Maç olaysız bir şekilde tamamlandı. Maç sonu seramonisi bittikten sonra tribünde olayların çıktığını fark ettik ve derhal oyuncularımızı oradan uzaklaştırdık. Yaşanan olayların sadece bu görüntülerden ibaret olmadığını ve diğer video görüntülerinde de göründüğü gibi hiç bir taraftarımızın da tribüne çıkan oyuncuların arkasından olayı daha fazla büyütüp sahaya inmediğini de belirtmek isterim.

Herşeyden önce bu bir avuç insan olarak ülkede daha fazla ilgi görmesini istediğimiz ve daha fazla sporcu yaratıp onların hayatına dokunmak istediğimiz, göz bebeğimiz olan bir spor. Bu söyleyeceğim şey çok acı ancak aynı zamanda eğitim seviyesi en yüksek bireylerin ilgi gösterdiği bir branş.

Arkadaşlar, abiler ve kardeşler tribün ne demektir?

Tribün saha içerisinde mücadele eden koçların ve oyuncuların müdahale edemediği tamamen bağımsız bir oluşumdur. Ki trübünde şahsa, aileye ya da kişilerin mahremine bir hakarette bulunulmamıştır. Gerekli bilgileri yetkililer ile de paylaşacağım.
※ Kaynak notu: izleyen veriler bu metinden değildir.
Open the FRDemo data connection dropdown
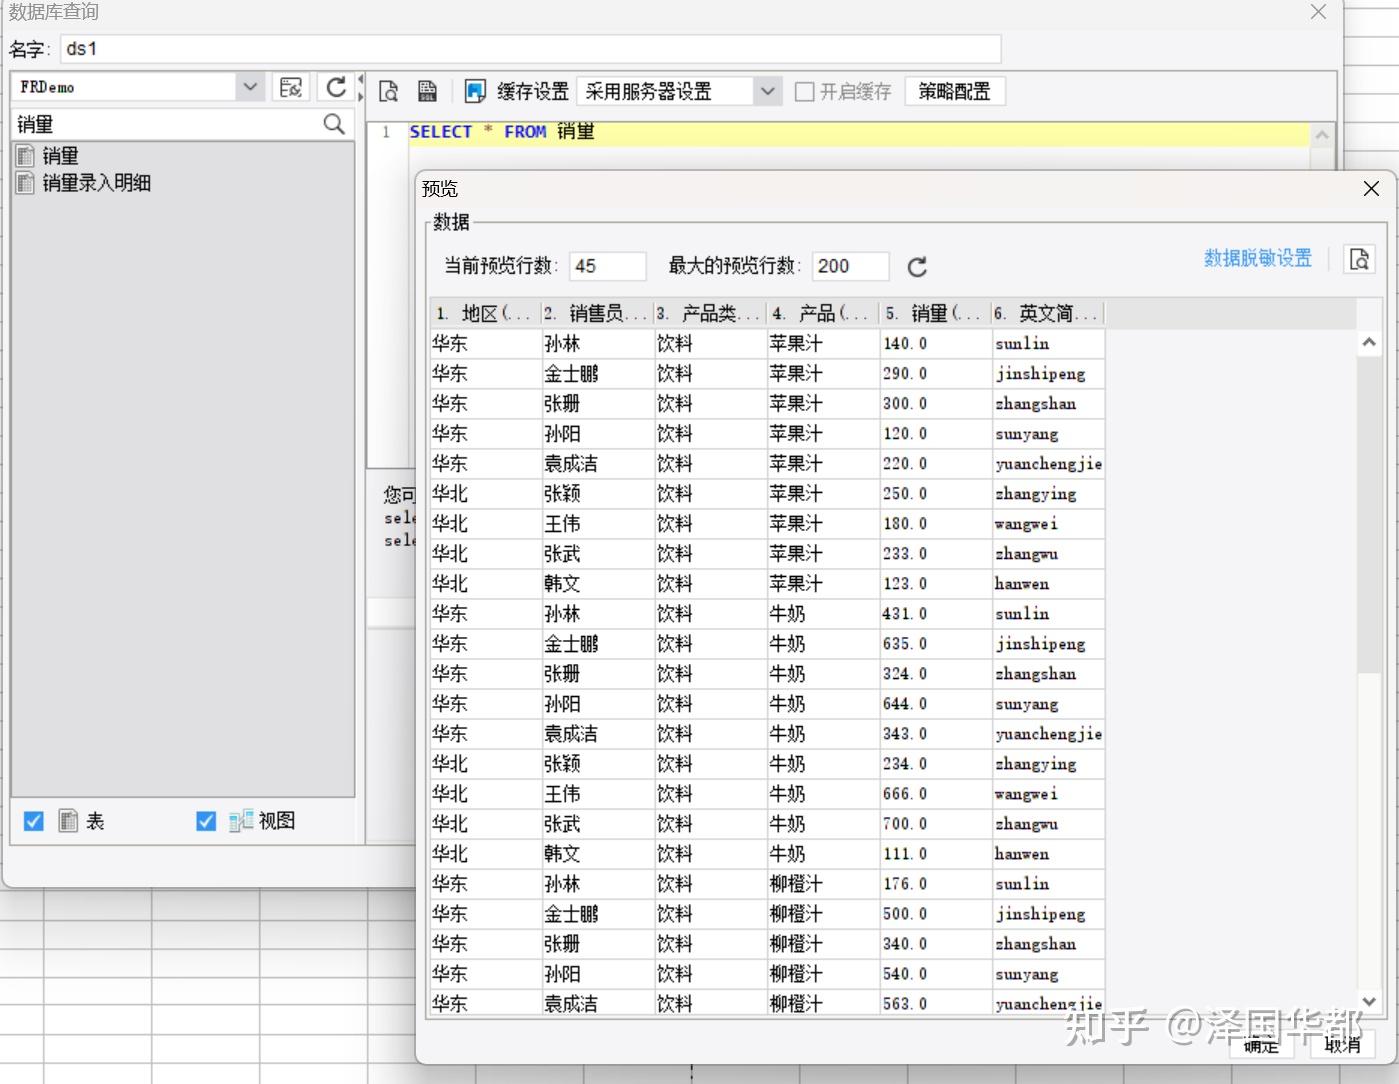This screenshot has width=1399, height=1084. pyautogui.click(x=250, y=87)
10 yıldır Uçaksavar’a çok takım gelmiştir. Ve eminim ki camiadan da bir çok kişi bu sahada mücadele etmiştir. Daha önce böyle bir şey yine yaşanmıştı diyebilecek tek bir kişi var mı? Bilgi Üniversiteli kardeşlerim hatırlayacaktır ki 2009-2010 yılında takımca galibiyet sonrası sahada meşale ile kutlama bile yapılmışlardı.
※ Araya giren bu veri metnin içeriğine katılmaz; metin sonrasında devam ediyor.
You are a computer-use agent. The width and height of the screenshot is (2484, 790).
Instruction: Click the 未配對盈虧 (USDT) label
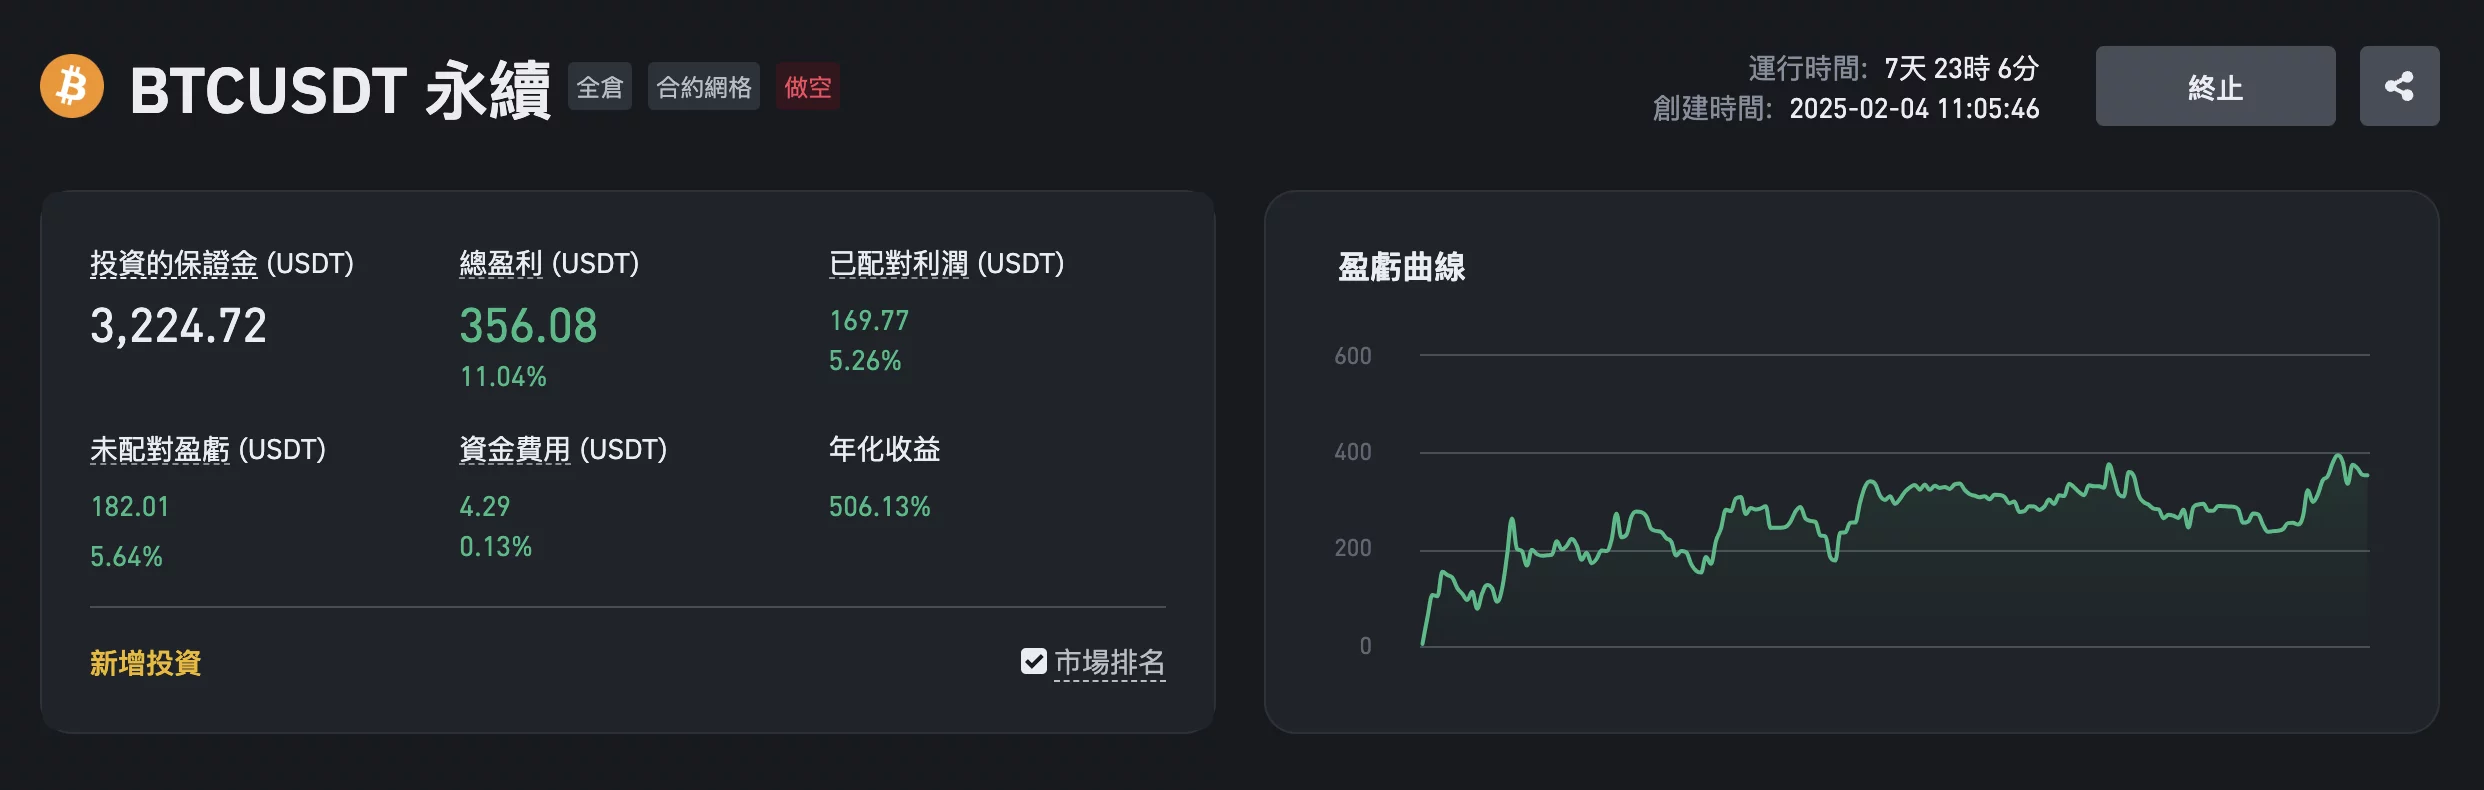[208, 450]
Takım olarak bu tarz tartışma konularında sessiz kalmak ilk tercihimizdir. Bunun sebebi de inanın ki konuların gereksiz yere uzaması ve bu tartışmaların yapılan sporun, verilen mücadelenin ve sahada ter döken gençlerin gölgede kalmasını istememizdir.
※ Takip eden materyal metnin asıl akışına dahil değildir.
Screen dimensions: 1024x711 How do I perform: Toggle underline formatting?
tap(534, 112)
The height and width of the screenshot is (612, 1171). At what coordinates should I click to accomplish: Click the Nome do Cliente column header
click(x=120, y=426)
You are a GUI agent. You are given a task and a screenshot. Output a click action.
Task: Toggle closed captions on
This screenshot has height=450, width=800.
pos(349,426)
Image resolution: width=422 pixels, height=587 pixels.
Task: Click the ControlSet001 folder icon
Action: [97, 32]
Ama sanılmasın ki sessizliğimiz tepki vermeyeceğiz anlamına gelmektedir.

Gereken görüntüler yetkililer ile paylaşılmıştır. Gerekli soruşturmalar hem Üniversite disiplin kurullarında hem de adli mecralarda açılacaktır.

Tribünde annesinin kucağında maç izleyen çocuk yine maça gelsin. Ama sporcu olmayı bilmeyen arkadaşlara camia olarak ihtiyacımız yok.

Saygılarımla.”

Aslında açıklamalara bakınca olayın gereksizliği ve sahadaki mücadelenin önüne geçtiği çok açık. Korunmak istenen oyuncuların emeklerinin iki dakikada hafızalardan uçup gittiği çok açık. Maalesef bunu üzülerek defalarca yaşadığımı, şahit olduğumu ve duyduğumu söylemek isterim. Peki çözümü nedir?

Dedim ya iki gündür üç, dört arkadaş kafa patlatıyoruz bu konuya. Aramızda 100 yıllık Amerikan futbolu tecrübesi vardır. Sahanın oyuncu, koç ve yönetici olarak her yerinde. Cezalardan bahsettik, önceki yaşananlardan, koç eğitimlerinden, federasyondan… Sonuçta bir şey elde etmek zor diye karar kıldık. Sadece bir yere sorumluluk vermek atmak zor. Her etki bir tepki yaratıyor. Küçükte olsa her olay bir sonrakini tetikliyor. Bu zincir reaksiyonun istenen yöne çevrilmesi lazım. Tüm tarafların da ona göre davranması lazım.

Bulduğumuz çözüm; egolar bir kenara bırakılacak ve tüm taraflar elinden geleni yapacak. Elinden gelmeyeni anlatmayacak. Aslında çözüm basit, kolay olmayabilir ama basit. Çocuklarıma sıkça tekrarladığım bir söz de gizli.  Umarım kulağınıza küpe olur…

“Eğer haklı olmak ile nezaket arasında bir seçim yapmanız gerekiyorsa her zaman nezaketi seçiniz.”